-- Start Record excerpts --

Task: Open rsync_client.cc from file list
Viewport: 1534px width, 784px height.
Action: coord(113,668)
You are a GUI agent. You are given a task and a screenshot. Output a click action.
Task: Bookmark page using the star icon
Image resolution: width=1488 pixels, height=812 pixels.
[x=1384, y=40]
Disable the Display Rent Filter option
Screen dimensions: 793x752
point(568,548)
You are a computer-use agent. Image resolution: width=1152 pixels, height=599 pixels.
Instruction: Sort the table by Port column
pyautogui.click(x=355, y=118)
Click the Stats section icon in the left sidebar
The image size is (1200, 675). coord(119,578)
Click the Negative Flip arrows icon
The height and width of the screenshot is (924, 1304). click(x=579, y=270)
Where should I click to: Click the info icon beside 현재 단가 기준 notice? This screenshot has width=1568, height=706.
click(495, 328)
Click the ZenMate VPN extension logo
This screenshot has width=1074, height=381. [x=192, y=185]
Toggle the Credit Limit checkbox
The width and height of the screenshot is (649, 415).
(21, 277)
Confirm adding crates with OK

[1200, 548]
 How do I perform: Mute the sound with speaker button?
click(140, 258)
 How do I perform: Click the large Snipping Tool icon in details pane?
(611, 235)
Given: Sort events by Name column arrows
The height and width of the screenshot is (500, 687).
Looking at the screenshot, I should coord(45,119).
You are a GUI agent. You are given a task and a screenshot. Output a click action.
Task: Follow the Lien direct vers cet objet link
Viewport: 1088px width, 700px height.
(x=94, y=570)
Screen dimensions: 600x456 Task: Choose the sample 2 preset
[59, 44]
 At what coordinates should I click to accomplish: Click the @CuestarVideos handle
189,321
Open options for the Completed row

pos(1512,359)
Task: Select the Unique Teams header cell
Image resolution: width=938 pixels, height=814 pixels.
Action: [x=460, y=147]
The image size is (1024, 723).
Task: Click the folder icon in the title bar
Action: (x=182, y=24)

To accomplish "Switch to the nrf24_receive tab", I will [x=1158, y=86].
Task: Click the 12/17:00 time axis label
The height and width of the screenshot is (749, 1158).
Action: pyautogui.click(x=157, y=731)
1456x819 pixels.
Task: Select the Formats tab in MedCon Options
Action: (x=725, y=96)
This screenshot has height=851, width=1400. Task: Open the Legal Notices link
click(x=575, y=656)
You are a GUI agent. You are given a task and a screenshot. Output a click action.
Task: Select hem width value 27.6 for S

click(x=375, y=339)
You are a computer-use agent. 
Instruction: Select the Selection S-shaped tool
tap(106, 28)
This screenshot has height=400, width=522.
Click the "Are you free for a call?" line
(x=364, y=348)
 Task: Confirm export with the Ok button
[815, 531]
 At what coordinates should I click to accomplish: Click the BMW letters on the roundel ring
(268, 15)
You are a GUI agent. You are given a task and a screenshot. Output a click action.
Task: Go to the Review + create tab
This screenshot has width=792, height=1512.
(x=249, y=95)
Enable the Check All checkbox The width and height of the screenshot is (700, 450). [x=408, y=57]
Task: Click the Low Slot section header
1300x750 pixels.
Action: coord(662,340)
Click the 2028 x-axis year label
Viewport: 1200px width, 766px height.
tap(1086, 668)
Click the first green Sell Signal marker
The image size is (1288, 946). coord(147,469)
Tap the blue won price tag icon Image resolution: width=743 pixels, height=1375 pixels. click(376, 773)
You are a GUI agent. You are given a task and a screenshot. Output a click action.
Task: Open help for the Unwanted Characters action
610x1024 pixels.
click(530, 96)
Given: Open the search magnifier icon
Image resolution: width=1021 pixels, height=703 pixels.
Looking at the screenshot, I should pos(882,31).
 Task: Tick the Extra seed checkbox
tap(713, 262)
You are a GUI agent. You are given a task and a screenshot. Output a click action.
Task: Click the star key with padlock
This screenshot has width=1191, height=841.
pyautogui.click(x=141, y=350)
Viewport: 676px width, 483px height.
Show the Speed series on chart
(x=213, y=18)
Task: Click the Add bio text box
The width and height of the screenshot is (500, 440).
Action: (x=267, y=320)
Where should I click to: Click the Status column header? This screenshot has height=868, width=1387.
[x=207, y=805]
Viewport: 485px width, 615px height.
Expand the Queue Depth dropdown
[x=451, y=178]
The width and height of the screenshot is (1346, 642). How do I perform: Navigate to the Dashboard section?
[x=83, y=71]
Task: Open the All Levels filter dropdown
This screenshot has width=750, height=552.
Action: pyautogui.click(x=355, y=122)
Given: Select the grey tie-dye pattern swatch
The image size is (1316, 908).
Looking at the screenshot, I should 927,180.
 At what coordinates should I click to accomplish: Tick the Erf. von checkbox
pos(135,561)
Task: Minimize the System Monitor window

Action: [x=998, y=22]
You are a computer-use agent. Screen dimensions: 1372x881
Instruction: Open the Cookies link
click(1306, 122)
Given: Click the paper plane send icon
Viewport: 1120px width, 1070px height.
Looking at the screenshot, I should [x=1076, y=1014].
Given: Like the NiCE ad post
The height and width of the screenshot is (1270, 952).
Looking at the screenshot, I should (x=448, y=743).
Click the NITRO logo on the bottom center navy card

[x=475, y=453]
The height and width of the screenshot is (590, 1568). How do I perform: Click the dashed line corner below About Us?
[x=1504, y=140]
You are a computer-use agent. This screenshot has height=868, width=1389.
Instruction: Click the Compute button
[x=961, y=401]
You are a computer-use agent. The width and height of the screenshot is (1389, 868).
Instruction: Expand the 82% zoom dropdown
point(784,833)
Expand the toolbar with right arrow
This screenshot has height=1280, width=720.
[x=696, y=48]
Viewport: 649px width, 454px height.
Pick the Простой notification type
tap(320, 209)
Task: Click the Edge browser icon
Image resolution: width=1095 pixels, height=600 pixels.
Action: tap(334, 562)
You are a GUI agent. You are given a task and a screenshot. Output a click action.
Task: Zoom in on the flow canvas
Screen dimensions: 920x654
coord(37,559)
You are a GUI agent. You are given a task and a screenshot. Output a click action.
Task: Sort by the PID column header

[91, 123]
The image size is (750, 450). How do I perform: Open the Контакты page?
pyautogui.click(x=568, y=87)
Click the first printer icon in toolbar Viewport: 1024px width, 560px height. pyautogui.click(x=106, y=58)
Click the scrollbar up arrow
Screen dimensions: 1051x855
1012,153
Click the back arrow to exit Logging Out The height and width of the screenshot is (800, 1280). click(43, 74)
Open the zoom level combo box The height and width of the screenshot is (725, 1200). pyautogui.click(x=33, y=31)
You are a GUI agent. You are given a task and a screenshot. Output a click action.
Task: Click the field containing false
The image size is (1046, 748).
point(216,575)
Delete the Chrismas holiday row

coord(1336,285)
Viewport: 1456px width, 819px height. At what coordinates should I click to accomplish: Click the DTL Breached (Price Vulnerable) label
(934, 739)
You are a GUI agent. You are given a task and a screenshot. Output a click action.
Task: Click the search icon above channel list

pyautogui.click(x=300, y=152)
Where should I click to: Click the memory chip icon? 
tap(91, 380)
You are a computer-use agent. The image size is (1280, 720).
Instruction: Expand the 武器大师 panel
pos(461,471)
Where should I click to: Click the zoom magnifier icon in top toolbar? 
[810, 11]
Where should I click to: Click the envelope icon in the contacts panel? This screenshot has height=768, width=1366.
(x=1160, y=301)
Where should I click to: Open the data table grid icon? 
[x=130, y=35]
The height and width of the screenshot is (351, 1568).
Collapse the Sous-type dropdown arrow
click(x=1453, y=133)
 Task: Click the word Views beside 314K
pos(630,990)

-- End Record excerpts --

— Task instructions —
Copy the material above word for word, from the line with "Enable the Check" up to and including the line with "Action: (x=267, y=320)".

— Correct result —
Enable the Check All checkbox The width and height of the screenshot is (700, 450). [x=408, y=57]
Task: Click the Low Slot section header
1300x750 pixels.
Action: coord(662,340)
Click the 2028 x-axis year label
Viewport: 1200px width, 766px height.
tap(1086, 668)
Click the first green Sell Signal marker
The image size is (1288, 946). coord(147,469)
Tap the blue won price tag icon Image resolution: width=743 pixels, height=1375 pixels. click(376, 773)
You are a GUI agent. You are given a task and a screenshot. Output a click action.
Task: Open help for the Unwanted Characters action
610x1024 pixels.
click(530, 96)
Given: Open the search magnifier icon
Image resolution: width=1021 pixels, height=703 pixels.
Looking at the screenshot, I should pos(882,31).
 Task: Tick the Extra seed checkbox
tap(713, 262)
You are a GUI agent. You are given a task and a screenshot. Output a click action.
Task: Click the star key with padlock
This screenshot has width=1191, height=841.
pyautogui.click(x=141, y=350)
Viewport: 676px width, 483px height.
Show the Speed series on chart
(x=213, y=18)
Task: Click the Add bio text box
The width and height of the screenshot is (500, 440).
Action: (x=267, y=320)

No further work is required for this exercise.